Markdown is one of the world’s most popular markup languages used in data science. Both R Markdown and Jupyter Notebooks use Markdown to provide an unified authoring framework for data science, combining code (R, Python, SQL,…), its results and commentary. The documents are fully reproducible and support dozens of output formats, like PDFs, Word files, slideshows, dashboards and more.
R Markdown Notebook
However, using Markdown doesn’t mean that you can’t also use Hypertext Markup Language (HTML). You can add HTML tags to any Markdown file.
According to Wickham & Grolemund (2016), Markdown files are designed to be used in three ways:
For communicating to decision makers, who want to focus on the conclusions, not the code behind the analysis.
For collaborating with other data scientists, who are interested in both your conclusions, and how you reached them (i.e. the code).

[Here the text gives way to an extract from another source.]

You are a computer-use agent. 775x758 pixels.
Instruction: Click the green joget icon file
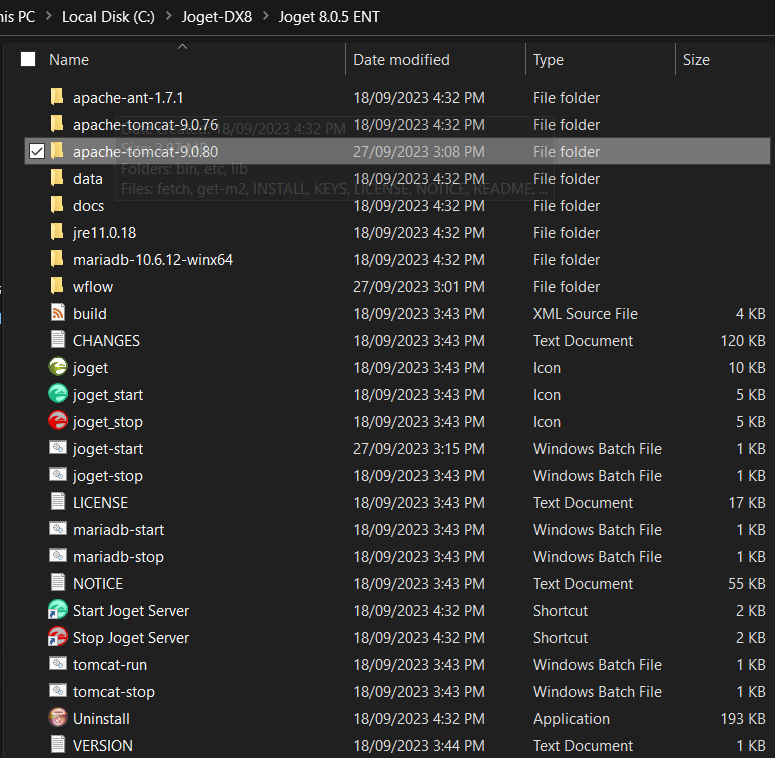(58, 368)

As an environment in which to do data science, as a modern day lab notebook where you can capture not only what you did, but also what you were thinking.
Learn the most important basics of Markdown in this excellent interactive “60 Seconds Markdown Tutorial”. There are many options to discover - for example, this link will bring you back to the top of the page. To get an overview about the various output formats of RMarkdown-documents, watch this short video from RStudio: “What is RMarkdown?”.
Furthermore, you can add your own Cascading Style Sheets (CSS) to change the style of your HTML document (CSS describes how HTML elements should be displayed) by using the css option in YAML (see section YAML).
R Markdown documents can include one or more global parameters whose values can be set when you render the report. For example, the code below uses a country and year parameter that determines which country to filter.
africa_07 <-
gapminder %>%
filter(continent == params$country) %>% # use parameter
group_by(continent, year) %>%
summarize(mean = round(mean(lifeExp),2)) %>%
filter(year == params$year) %>% # use parameter
pull(mean) # obtain result as number
In R Markdown it is also easy to integrate the results of R code in text elements. In particular, we can perform a data analysis like the one above and integrate the corresponding result (stored in africa_07) in Markdown comments. Instead of actually typing the result, we use the code `r africa_07` (read this post to learn how to display R code snippets in Markdown).
This code:
`r africa_07` years in 2007renders to:
You can organize content using tabs by applying the {.tabset} class attribute to headers within a document. This will cause all sub-headers of the header with the .tabset attribute to appear within tabs rather than as standalone sections (learn more about the usage of tabs):
To create HTML documents from R Markdown, you first need to specify the html_document output format in the YAML metadata at the top of your document.
YAML (a recursive acronym for “YAML Ain’t Markup Language”) is a human-readable data-serialization language which is commonly used for configuration files and in applications where data is being stored or transmitted.
You can find an overview of all the YAML-options for R Markdown in the excellent book “R Markdown: The Definitive Guide” (2019) from Yihui Xie, J. J. Allaire and Garrett Grolemund.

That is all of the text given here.